══ TASK MATERIAL ══

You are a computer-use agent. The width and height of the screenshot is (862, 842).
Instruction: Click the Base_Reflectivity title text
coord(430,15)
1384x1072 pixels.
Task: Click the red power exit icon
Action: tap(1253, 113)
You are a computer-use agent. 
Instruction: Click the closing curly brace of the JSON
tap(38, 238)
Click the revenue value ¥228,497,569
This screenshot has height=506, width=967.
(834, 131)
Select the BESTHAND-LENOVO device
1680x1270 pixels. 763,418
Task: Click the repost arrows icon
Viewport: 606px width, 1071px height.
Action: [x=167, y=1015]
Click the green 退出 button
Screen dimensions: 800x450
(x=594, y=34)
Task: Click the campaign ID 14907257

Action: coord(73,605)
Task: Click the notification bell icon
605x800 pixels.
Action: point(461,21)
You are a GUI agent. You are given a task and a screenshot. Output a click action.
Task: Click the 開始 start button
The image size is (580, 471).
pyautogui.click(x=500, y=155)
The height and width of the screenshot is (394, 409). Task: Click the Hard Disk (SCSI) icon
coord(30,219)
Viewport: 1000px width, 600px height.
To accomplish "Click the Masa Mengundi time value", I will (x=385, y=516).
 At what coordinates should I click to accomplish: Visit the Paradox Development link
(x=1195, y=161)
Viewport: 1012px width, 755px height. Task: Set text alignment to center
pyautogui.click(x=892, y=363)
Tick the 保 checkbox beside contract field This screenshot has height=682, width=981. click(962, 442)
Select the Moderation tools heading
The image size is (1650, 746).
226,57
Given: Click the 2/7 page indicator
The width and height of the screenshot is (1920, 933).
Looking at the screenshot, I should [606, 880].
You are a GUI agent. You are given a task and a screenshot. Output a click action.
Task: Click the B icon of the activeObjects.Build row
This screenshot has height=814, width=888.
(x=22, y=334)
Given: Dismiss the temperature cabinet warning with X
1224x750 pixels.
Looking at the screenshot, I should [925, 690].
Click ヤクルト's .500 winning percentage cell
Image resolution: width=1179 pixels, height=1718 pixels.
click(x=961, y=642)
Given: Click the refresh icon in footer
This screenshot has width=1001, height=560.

═══

Please write the data above out again, exactly the same.

You are a computer-use agent. The width and height of the screenshot is (862, 842).
Instruction: Click the Base_Reflectivity title text
coord(430,15)
1384x1072 pixels.
Task: Click the red power exit icon
Action: tap(1253, 113)
You are a computer-use agent. 
Instruction: Click the closing curly brace of the JSON
tap(38, 238)
Click the revenue value ¥228,497,569
This screenshot has height=506, width=967.
(834, 131)
Select the BESTHAND-LENOVO device
1680x1270 pixels. 763,418
Task: Click the repost arrows icon
Viewport: 606px width, 1071px height.
Action: [x=167, y=1015]
Click the green 退出 button
Screen dimensions: 800x450
(x=594, y=34)
Task: Click the campaign ID 14907257

Action: coord(73,605)
Task: Click the notification bell icon
605x800 pixels.
Action: point(461,21)
You are a GUI agent. You are given a task and a screenshot. Output a click action.
Task: Click the 開始 start button
The image size is (580, 471).
pyautogui.click(x=500, y=155)
The height and width of the screenshot is (394, 409). Task: Click the Hard Disk (SCSI) icon
coord(30,219)
Viewport: 1000px width, 600px height.
To accomplish "Click the Masa Mengundi time value", I will (x=385, y=516).
 At what coordinates should I click to accomplish: Visit the Paradox Development link
(x=1195, y=161)
Viewport: 1012px width, 755px height. Task: Set text alignment to center
pyautogui.click(x=892, y=363)
Tick the 保 checkbox beside contract field This screenshot has height=682, width=981. click(962, 442)
Select the Moderation tools heading
The image size is (1650, 746).
226,57
Given: Click the 2/7 page indicator
The width and height of the screenshot is (1920, 933).
Looking at the screenshot, I should [606, 880].
You are a GUI agent. You are given a task and a screenshot. Output a click action.
Task: Click the B icon of the activeObjects.Build row
This screenshot has height=814, width=888.
(x=22, y=334)
Given: Dismiss the temperature cabinet warning with X
1224x750 pixels.
Looking at the screenshot, I should [925, 690].
Click ヤクルト's .500 winning percentage cell
Image resolution: width=1179 pixels, height=1718 pixels.
click(x=961, y=642)
Given: Click the refresh icon in footer
This screenshot has width=1001, height=560.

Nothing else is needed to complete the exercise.